Filipino nurses, who were freed from Islamic State militants by Libyan forces in Sirte, pose for a group photo during a handover ceremony in the presence of a Filipino envoy in Tripoli, Libya, February 27, 2017. Credit: Ismail Zitouny/Reuters

Filipino nurses, who were freed from ISIS militants by Libyan forces in Sirte, pose for a group photo during a handover ceremony in the presence of a Filipino envoy in Tripoli, Libya, February 27, 2017. Credit: Ismail Zitouny/Reuters

Tripoli: A Philippine nurse held by ISIS in the Libyan city of Sirte said on Monday that she and her colleagues had been forced to treat militants and give them medical training.

The nurse is from a group of seven women, one man and a ten-month-old child who are being repatriated from Libya to the Philippines. They were freed from Sirte when local forces drove ISIS from the city last year.

ISIS took full control of Sirte in early 2015, turning it into their North African stronghold and holding dozens of foreign captives. The Philippine nationals are medical staff who were among foreign workers already in the city when it came under the ultra-hardline group’s rule.

“When they found out we were Muslim they released us but under a strict condition that we will have to work as nurses in their hospital and we had to train ISIS on emergency care and nursing course,” the nurse told reporters in the Libyan capital, Tripoli.
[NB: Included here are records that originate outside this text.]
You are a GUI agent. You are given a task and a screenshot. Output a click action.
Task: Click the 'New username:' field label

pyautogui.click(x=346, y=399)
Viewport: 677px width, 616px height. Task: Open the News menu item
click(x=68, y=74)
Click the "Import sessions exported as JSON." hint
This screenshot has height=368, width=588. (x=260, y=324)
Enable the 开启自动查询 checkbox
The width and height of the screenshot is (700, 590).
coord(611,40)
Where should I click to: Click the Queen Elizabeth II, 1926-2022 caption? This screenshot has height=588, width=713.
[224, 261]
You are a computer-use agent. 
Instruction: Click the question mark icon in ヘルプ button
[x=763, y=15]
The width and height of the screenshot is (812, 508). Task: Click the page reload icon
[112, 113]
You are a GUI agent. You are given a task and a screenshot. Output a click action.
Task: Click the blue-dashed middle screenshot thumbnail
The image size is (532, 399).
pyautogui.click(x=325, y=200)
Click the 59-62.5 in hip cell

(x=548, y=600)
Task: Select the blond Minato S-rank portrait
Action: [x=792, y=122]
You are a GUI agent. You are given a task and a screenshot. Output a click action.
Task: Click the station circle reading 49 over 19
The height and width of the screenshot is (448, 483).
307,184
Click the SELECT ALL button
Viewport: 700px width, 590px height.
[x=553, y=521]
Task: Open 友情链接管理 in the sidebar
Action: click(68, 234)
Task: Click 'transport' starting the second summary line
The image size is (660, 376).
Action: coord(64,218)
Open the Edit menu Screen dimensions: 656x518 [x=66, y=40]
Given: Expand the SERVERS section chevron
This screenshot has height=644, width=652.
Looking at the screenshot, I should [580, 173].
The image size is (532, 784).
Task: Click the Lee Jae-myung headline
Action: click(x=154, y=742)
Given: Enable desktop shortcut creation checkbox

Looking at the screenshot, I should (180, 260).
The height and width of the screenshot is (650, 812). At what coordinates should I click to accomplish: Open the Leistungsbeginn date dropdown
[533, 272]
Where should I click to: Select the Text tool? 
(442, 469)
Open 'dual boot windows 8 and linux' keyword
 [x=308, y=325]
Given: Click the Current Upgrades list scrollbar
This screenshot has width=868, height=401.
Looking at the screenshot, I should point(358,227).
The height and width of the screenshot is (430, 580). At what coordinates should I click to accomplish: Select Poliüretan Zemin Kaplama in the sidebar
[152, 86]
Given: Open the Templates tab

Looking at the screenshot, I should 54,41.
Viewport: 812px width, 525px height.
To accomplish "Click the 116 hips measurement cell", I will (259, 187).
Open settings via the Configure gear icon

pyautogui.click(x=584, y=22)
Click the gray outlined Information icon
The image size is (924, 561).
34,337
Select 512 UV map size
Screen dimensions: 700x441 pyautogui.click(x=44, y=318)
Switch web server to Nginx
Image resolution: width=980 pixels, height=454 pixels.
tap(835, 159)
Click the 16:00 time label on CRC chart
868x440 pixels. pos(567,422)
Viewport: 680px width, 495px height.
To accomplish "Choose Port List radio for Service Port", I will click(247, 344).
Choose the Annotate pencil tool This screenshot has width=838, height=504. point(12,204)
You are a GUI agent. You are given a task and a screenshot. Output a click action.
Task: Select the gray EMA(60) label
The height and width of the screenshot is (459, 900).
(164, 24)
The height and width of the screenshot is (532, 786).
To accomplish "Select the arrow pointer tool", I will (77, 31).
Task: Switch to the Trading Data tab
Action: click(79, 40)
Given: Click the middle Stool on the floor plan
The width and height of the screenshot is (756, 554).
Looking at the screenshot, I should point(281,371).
“It was a horrible time. Each day we lived in fear. We didn’t know what was going to happen next. And they threatened to kill us if we left Sirte.”

The Philippine staff worked at Sirte’s main hospital, which ISIS used to treat their wounded fighters until they were pushed out of central Sirte in August.

Militants then retreated towards their final strongholds near Sirte’s seafront, taking medical equipment and foreign captives with them.

ISIS was defeated in Sirte in early December, after nearly seven months of fighting. The Philippine medical staff and many of the other foreign captives were freed in the final stages of the battle.

Since then they have been held in Misrata, the city that led the military campaign in Sirte. Also held there are dozens of women from sub-Saharan Africa who were captured while crossing Libya as migrants and used as sex slaves in Sirte.

Earlier this month an Indian doctor who had also been trapped in Sirte, Ramamurthy Kosanam, was flown out of Libya.

He said on Sunday that he had worked in field hospitals run by ISIS for about two-and-a-half months, and was shot in the hand and both legs during battles before being rescued by local Libyan fighters.